The abject and the playfully grotesque are offset by the remaining works in the show which embody a refined sanctity; the heaven-sent roommate who finishes James’ failed chux-wipe attempt to clean the aftermath of Elms’ party. Party v parents. Kostas Pavlidis’ Lamp #1-#3 (2026) are not actually lamps, but stained-glass cases. The first one reads as industrial and mildly ecclesiastical, maybe the siphoned offcuts of St Paul’s cathedral. Gemma Topliss’ sculpture on the adjacent gallery wall is a matte black, wall-mounted relief composed of interlocking curved and cylindrical forms, arranged with a strict, almost mechanical symmetry. Its scalloped upper register and repeated grooves recall the ridged body of a frog güiro.

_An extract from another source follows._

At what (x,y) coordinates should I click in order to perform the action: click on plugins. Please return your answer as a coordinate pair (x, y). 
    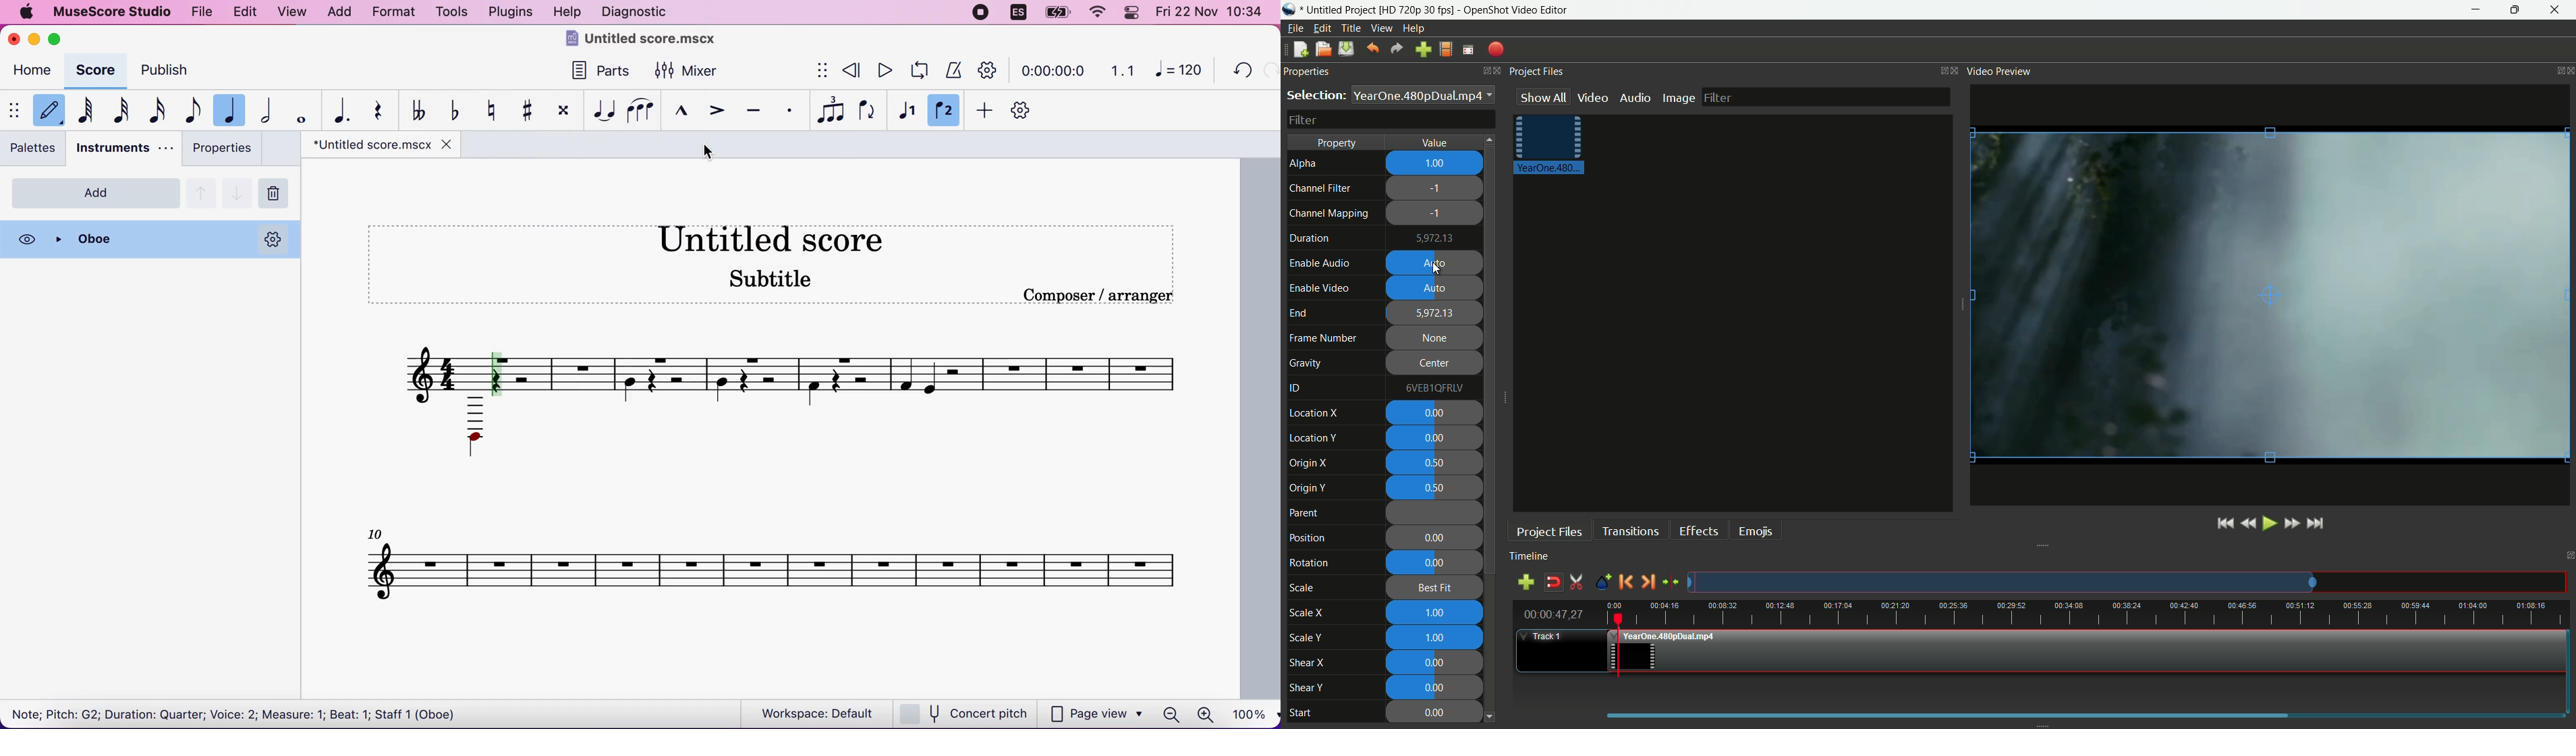
    Looking at the image, I should click on (512, 12).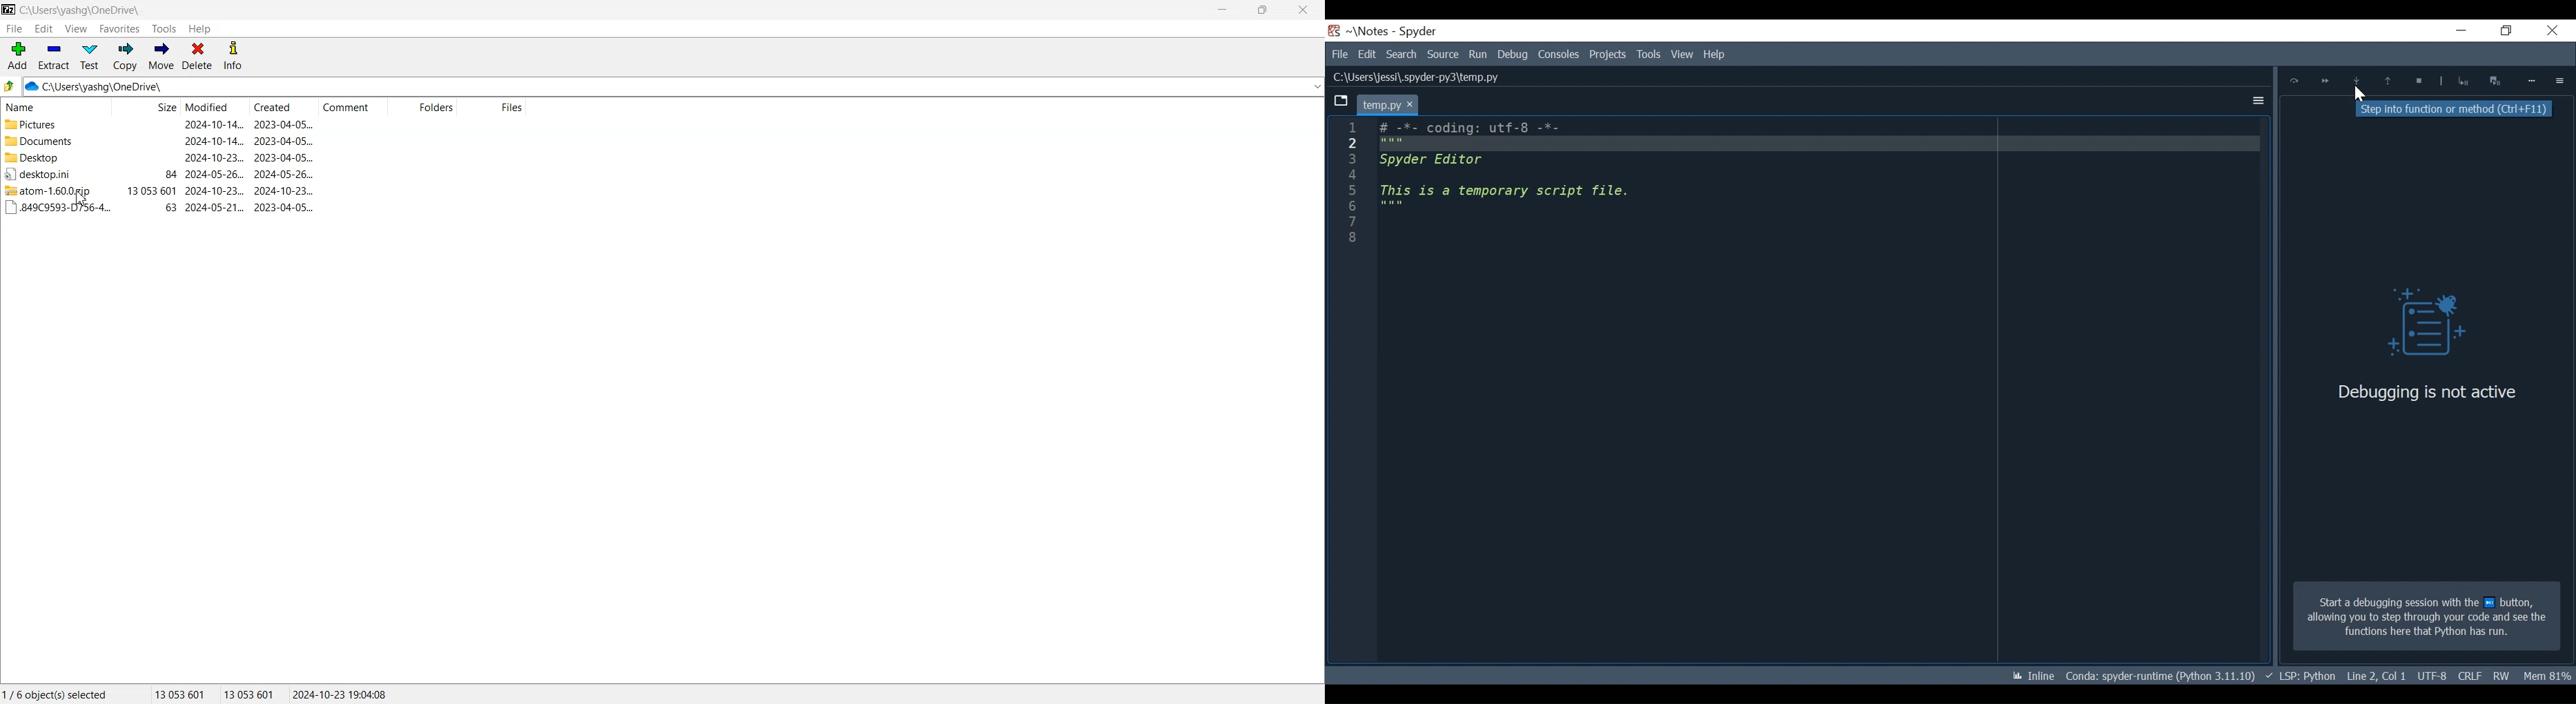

A mud vs meticulousness binary feels obvious to me, and so too do its exceptions... I’m really nearing the end of my effort for this writing so I’ll keep it short from here on in. In the centre of the second gallery sits a sculpture of a soccer ball by Jesse Deng from over at HAIR. Its made from bronze, and is both play and seriousness in tandem. A kick of that would hurt. Just bit my tongue (keyboard) and stopped myself from writing 'Ouch!' Above the sculpture, a roughly two-by-three metre canvas by Chelsea Young looms: monumental, featuring the blood and gore of a crushed beetle, which sits idly by a belladonna in bold acrylic hues. The painting is in her signature visual language, with its subject transporting me back in time to her portrait of Krystyna Campbell-Pretty at Cathedral Cabinet last year.
There's something to be said here of the collapse between chaos/order, art/law, play/discipline... but Rosalind is a belladonna too, and all beautiful women deserve their beauty sleep.Hazel Walker Walsh – Precious – Cathedral Cabinet
My initial thought was along the lines of Rauschenberg’s extension of the canvas question in Monogram (1955–59); i.e. his invented third-thinged inbrededness of sculpture/painting/craft. But placing his chauvinistic rhetoric on a piece titled ‘Precious,’ which hangs in Cathedral Cabinet like a lovely trail of over-ripened grapes, or the remnant paper-mache balloons of a school fete, felt wrong… so scratch all that (kind of). It’s quietly a little twee—which is perhaps why I like it.